One of our core "signature" areas of business and technical excellence is our practice of Environmental Forensics, in which a group of senior practitioners have developed, published, and applied scientific methods for developing technical bases for apportioning chemical contributions at sediment and terrestrial sites. The need for Environmental Forensic investigations frequently arises when there are successive owners of a contaminated property, multiple operations at a site and/or over time, commingled groundwater plumes, or baseline conditions that need to be factored into apportionment. Our Environmental Forensics project experience includes historical reconstruction of releases, geospatial analyses, fate-and-transport expertise coupled to a deep chemical expertise with chlorinated solvents, dioxins, metals, PAHs, PCBs, oil spills, pesticides, petroleum hydrocarbons, MTBE and other product additives, chlorinated phenols, and many other compounds.

Technical apportionment results are then used with other factors as part of Cost Allocation approaches to arrive at reasonable and fair results for all parties.

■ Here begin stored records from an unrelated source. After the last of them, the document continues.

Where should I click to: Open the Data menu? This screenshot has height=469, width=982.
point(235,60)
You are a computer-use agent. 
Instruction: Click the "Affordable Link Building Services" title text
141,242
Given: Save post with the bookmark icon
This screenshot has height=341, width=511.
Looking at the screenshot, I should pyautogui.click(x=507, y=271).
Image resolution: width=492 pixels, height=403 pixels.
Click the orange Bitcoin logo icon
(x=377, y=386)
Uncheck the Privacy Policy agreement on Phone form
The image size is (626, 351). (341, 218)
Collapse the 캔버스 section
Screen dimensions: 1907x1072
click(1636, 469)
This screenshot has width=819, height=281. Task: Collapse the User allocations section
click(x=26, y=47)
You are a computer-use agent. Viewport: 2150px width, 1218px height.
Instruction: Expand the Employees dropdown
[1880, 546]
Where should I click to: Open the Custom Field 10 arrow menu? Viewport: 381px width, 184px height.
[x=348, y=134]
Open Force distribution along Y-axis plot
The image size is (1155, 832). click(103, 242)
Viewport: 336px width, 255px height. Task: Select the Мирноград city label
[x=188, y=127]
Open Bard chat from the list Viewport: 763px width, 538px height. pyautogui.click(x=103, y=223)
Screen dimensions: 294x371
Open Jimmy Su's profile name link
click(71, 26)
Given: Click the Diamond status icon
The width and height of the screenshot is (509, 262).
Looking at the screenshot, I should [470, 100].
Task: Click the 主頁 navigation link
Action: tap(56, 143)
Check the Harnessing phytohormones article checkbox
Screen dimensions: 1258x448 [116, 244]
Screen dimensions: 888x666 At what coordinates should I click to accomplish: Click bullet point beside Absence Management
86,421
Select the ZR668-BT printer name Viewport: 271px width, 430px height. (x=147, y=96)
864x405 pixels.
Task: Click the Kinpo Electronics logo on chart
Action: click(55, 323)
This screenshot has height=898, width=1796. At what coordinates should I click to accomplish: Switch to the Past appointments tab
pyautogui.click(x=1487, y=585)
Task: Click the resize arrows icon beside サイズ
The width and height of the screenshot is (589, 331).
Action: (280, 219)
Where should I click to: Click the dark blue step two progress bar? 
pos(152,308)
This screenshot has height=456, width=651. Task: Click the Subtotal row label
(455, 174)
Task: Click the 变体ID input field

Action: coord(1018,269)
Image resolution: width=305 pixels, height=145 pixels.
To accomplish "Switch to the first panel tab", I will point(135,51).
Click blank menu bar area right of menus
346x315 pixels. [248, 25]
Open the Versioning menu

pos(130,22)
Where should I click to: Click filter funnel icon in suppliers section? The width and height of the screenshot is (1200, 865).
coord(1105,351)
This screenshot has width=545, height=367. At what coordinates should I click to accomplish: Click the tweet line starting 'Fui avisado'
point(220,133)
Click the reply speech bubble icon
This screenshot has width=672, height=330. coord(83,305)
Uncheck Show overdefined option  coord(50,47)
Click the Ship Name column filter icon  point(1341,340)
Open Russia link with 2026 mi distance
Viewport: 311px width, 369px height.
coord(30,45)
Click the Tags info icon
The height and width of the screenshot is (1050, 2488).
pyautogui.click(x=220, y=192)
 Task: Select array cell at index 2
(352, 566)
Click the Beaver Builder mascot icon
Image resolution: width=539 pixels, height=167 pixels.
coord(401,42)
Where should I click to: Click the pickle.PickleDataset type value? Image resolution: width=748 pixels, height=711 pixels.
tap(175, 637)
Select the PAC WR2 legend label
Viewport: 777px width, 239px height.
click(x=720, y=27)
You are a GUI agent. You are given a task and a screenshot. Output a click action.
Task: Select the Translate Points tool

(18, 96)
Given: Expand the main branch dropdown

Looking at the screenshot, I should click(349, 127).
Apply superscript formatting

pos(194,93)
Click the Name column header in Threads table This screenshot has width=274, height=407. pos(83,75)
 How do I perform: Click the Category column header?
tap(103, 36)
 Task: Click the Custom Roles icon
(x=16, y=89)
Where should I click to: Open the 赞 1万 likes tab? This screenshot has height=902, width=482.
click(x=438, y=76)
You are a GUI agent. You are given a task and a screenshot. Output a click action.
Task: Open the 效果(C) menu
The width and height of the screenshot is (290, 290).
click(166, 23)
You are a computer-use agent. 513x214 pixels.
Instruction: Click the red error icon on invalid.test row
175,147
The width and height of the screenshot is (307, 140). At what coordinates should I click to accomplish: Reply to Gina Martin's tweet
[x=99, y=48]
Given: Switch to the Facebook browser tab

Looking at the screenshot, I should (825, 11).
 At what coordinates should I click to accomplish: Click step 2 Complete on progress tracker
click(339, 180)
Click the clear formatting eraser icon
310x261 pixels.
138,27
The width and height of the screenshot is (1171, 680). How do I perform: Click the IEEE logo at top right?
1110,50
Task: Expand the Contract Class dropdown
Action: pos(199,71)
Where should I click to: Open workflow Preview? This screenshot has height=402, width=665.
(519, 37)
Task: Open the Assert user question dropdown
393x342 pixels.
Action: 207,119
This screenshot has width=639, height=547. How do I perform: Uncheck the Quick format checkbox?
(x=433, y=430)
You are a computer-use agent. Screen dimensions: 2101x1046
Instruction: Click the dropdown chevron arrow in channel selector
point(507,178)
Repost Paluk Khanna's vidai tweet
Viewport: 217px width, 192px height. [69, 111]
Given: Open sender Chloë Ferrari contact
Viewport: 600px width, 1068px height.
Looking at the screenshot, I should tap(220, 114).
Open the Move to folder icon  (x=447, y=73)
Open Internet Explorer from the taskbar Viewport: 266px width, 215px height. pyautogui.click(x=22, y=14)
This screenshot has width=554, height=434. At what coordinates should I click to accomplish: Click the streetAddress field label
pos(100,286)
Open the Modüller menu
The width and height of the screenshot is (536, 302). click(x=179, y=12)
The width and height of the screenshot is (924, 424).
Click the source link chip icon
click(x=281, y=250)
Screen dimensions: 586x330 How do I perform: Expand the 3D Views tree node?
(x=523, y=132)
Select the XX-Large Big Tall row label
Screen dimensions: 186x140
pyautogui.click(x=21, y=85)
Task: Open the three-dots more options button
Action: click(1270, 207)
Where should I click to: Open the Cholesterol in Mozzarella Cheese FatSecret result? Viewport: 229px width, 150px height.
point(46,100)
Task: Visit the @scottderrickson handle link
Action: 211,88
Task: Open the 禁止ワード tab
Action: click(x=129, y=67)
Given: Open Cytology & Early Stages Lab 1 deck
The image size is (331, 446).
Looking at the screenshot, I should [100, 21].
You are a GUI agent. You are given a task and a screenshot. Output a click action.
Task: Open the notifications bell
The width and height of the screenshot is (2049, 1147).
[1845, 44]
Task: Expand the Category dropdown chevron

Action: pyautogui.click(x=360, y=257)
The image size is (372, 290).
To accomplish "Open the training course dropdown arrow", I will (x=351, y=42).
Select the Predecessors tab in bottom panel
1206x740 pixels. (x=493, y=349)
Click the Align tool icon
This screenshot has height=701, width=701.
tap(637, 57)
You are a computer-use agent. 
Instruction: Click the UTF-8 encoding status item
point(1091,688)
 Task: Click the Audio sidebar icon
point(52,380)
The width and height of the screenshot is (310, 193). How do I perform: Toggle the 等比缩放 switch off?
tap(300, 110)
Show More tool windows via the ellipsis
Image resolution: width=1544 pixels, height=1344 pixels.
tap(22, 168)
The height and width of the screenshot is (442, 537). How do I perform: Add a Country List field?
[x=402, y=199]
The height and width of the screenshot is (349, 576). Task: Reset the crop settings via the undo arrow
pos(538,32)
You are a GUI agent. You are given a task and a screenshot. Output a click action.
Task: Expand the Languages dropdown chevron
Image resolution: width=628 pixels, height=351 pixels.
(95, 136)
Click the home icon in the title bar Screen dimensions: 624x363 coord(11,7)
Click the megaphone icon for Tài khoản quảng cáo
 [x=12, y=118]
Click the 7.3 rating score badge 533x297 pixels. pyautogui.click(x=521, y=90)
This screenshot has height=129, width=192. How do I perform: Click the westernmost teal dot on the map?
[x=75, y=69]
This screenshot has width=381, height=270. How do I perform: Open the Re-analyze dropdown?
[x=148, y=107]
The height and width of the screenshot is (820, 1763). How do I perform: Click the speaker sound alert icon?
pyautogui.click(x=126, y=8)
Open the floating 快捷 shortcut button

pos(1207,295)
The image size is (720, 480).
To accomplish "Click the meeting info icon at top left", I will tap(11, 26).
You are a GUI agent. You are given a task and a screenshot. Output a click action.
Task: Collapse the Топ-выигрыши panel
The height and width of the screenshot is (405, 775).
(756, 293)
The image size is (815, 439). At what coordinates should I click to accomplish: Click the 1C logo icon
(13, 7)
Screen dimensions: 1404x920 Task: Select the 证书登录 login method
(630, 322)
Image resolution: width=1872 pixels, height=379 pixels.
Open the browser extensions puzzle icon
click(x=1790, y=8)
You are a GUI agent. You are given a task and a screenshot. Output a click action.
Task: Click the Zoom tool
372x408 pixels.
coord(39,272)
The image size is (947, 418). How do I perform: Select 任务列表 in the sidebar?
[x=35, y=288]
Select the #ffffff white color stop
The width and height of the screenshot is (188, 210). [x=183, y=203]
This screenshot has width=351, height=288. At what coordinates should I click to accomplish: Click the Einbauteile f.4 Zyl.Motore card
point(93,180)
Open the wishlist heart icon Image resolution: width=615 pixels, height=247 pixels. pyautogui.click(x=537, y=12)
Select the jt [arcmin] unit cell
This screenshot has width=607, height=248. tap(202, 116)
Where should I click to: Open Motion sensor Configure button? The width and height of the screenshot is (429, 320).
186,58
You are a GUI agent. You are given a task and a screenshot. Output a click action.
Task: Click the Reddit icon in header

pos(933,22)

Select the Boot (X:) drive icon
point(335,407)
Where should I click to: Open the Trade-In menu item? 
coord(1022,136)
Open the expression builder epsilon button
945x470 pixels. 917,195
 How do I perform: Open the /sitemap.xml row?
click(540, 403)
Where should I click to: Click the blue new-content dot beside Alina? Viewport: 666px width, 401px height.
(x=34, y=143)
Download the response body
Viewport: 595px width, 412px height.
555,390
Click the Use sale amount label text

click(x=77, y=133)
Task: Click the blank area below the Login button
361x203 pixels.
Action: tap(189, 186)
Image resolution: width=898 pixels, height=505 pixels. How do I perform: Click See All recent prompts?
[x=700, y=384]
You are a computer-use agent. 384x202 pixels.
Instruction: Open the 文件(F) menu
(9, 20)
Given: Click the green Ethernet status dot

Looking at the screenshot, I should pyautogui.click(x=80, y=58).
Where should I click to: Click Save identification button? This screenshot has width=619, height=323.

Working with our colleagues from Environmental Cost Consulting, Site Investigation & Remediation, Natural Resource Damages, and related practice areas, we provide an integrated approach to apportionment investigations. Such an assignment may combine historical documentation such as aerial photographs, maps, facility engineering, and other company records, with fact-witness accounts and recent environmental monitoring data. The tools we use are many, including chemical fingerprinting, probability cost analysis, transport modeling, and chemical contribution reconstruction. When existing data are insufficient, we can design and implement site assessment programs. We work with our clients to integrate such information into a reasonable, defensible basis for liability apportionment and cost allocation.